The decision in Urgenda Foundation v. The State of the Netherlands (2015) set the framework for climate change litigation across the globe. Since our last post about climate change litigation directly following the Urgenda decision, substantial developments have occurred and there have been a large number of new cases. Over the next few weeks, we will highlight a number of interesting climate change cases taking place in Canada and around the world, including an update on the Urgenda decision, information on litigation taking place against oil and gas producers, and legal challenges to environmental review and permitting processes.

The Urgenda Decision

Urgenda, a non-profit environmental organization, represented 886 citizens in a civil suit against the Dutch government. Urgenda argued that the Dutch government was acting in a hazardously negligent manner towards society by failing to take measures to reduce GHG emissions to avoid a dangerous and imminent 2ºC change in atmospheric temperature. The court ruled in favour of Urgenda and held that the government owed a duty of care to its current and future generations of citizens to mitigate the effects of climate change. This decision was recently affirmed on appeal at the Hague Court of Appeal and was heard at the Dutch Supreme Court on May 24, 2019.

The Urgenda decision is being used as a model for similar climate change litigation in Ireland and elsewhere. The Columbia Law School’s Sabin Centre for Climate Change Law maintains a database of climate change cases brought before the courts and regulators around the world. Since 2005, they have identified over one thousand cases in the United States and three hundred internationally.

Trends of Climate Change Litigation

In 2017, the United Nations Environment Programme (UNEP) in cooperation with the Sabin Centre released a report on the Status of Climate Change Litigation. The authors identified five key trends in the area of climate change litigation:

  1. “Holding governments to their legislative and policy commitments.” International agreements such as the Paris Agreement have provided a “scientific reference point as well as a legally definitive constraint” for groups to attempt to enforce their country’s commitment under the treaty. [pg. 14]
  2. “Linking the impacts of resource extraction to climate change and resilience.” There is a continuing focus on mining and oil & gas companies and the effect that the extraction and use of their products have on global GHG emissions levels. [pg. 18]
  3. “Establishing that particular emissions are the proximate cause of particular adverse climate change impacts.” Many of the litigation disputes come down to issues of causation – identifying which specific GHG emissions cause a particular climate change-related adverse impact is difficult, to say the least. Nonetheless, groups continue in their attempt to make this connection. [pg. 19]
  4. “Establishing liability for failures (or efforts) to adapt to climate change.” Plaintiffs are litigating against companies and governments alleging that they have either exacerbated or failed to mitigate predictable adverse effects of climate change. This includes seeking redress for property damage purportedly caused by climate change-related floods and other similarly catastrophic weather events. [pg. 22]
  5. “Applying the public trust doctrine to climate change.” The public trust doctrine (PTD) provides that the government of a particular jurisdiction is a trustee of public trust resources (wildlife, fish and waterways for example) for the benefit of those resources and for current and future generations. Some plaintiffs have argued that the PTD places a positive obligation on governments to act toward the benefit of their citizens with respect to climate change. [pg. 23]
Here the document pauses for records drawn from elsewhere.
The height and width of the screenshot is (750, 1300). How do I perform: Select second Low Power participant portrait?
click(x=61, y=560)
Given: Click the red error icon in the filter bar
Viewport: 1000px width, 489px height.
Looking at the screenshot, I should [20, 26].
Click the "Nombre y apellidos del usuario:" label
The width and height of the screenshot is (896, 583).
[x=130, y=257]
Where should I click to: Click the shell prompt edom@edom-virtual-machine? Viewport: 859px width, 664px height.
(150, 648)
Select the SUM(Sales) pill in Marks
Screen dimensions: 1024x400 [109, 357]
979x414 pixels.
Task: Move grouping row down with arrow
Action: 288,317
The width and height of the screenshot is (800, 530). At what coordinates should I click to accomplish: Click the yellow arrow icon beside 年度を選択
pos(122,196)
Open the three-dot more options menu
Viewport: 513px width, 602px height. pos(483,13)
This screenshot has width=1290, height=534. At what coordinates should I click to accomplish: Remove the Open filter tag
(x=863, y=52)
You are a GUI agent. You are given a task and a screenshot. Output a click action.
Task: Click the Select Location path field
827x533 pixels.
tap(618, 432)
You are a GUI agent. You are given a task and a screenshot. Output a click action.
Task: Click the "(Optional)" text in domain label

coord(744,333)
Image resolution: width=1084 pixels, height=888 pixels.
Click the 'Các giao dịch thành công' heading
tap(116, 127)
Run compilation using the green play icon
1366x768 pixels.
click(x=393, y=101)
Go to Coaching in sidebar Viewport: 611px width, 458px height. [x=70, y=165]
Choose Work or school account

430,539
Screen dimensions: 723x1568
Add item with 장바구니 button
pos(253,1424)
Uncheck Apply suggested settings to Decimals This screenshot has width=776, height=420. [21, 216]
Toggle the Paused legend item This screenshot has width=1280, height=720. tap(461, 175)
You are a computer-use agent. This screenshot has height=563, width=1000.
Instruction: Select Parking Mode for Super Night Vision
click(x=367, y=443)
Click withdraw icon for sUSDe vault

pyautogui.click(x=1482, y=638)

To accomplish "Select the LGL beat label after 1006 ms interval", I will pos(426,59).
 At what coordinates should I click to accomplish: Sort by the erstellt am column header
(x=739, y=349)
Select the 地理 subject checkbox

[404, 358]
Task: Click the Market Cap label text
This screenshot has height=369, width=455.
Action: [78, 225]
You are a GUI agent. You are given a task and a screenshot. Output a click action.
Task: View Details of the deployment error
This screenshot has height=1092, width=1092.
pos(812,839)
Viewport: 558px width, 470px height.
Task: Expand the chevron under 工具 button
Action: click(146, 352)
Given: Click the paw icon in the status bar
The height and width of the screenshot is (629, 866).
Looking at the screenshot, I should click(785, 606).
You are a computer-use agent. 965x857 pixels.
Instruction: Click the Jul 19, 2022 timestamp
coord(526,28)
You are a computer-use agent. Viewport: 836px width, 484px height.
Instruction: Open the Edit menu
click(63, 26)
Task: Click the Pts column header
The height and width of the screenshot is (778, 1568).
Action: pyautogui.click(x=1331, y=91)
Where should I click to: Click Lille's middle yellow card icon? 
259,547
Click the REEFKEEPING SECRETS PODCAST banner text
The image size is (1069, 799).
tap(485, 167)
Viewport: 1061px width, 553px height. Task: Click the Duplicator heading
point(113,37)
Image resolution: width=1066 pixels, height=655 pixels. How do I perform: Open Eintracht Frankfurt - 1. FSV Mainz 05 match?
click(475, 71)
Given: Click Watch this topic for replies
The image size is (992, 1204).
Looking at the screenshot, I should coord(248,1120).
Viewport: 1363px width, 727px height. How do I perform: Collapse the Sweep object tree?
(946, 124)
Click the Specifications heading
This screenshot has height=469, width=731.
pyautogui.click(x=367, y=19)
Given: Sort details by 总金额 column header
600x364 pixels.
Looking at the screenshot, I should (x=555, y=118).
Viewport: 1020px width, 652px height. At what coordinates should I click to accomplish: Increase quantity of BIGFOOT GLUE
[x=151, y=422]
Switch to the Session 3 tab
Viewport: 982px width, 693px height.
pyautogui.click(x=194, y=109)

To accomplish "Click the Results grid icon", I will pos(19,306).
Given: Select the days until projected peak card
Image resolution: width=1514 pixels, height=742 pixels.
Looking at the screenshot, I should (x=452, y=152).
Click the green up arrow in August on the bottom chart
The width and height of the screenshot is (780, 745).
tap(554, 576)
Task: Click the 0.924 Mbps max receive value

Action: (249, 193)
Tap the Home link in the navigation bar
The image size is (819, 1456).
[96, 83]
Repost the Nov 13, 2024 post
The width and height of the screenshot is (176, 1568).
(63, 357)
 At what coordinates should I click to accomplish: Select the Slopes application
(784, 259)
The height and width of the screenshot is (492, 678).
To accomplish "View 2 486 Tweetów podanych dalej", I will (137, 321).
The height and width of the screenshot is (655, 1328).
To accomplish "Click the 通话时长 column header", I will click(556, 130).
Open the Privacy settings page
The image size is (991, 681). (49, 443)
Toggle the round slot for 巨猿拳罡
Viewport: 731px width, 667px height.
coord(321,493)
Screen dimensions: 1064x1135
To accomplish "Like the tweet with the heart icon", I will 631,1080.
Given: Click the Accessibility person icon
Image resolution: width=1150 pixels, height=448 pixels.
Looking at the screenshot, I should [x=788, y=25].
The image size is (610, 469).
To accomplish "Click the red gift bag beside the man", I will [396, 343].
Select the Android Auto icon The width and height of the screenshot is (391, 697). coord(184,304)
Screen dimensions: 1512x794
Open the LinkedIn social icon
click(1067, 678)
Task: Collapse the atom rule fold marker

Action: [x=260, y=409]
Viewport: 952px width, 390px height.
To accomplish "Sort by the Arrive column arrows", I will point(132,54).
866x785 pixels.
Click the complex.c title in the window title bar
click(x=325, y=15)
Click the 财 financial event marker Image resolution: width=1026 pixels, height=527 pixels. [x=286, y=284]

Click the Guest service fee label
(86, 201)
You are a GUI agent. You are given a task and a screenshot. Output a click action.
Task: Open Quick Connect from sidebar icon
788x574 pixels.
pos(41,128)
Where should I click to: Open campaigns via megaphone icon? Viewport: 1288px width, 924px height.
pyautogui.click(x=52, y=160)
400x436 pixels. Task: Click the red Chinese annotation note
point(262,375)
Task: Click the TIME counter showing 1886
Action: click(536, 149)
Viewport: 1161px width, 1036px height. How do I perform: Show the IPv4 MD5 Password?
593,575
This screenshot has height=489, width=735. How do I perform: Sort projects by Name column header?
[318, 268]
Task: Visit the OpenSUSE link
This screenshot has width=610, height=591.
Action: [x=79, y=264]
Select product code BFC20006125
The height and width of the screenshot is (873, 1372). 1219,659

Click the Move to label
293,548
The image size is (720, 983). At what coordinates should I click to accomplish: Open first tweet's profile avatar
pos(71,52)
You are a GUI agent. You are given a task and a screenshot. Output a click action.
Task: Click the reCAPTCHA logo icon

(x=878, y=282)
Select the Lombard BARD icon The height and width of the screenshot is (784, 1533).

Climate Change Litigation Has Come to Canada

Canada is not immune to the growing trend of climate change litigation. The Sabine Centre database currently lists 17 such lawsuits. As well, municipalities are publicly considering whether to bring climate change litigation (see here and here).

In Quebec, an environmental educational organization called ENvironnement JEUnesse (EJ) filed an application for a class action lawsuit against the federal government. EJ’s website states that this action is “on behalf of all young Quebecers aged 35 and under against the Government of Canada for their inaction on climate change.” They are attempting to “demonstrate that [their] collective action is necessary to defend the rights of young people.”

Greenpeace Canada filed suit against the Ontario government in 2018, claiming that the Ontario government failed to follow public consultation requirements for environmental policies and legislation before cancelling the provincial cap and trade program. The suit recently survived a motion to quash brought by the Ontario Minister of the Environment in 2019.

In addition, a number of provincial governments have brought their own climate change-related lawsuits challenging the federal carbon pricing legislation (see our recent posts here and here).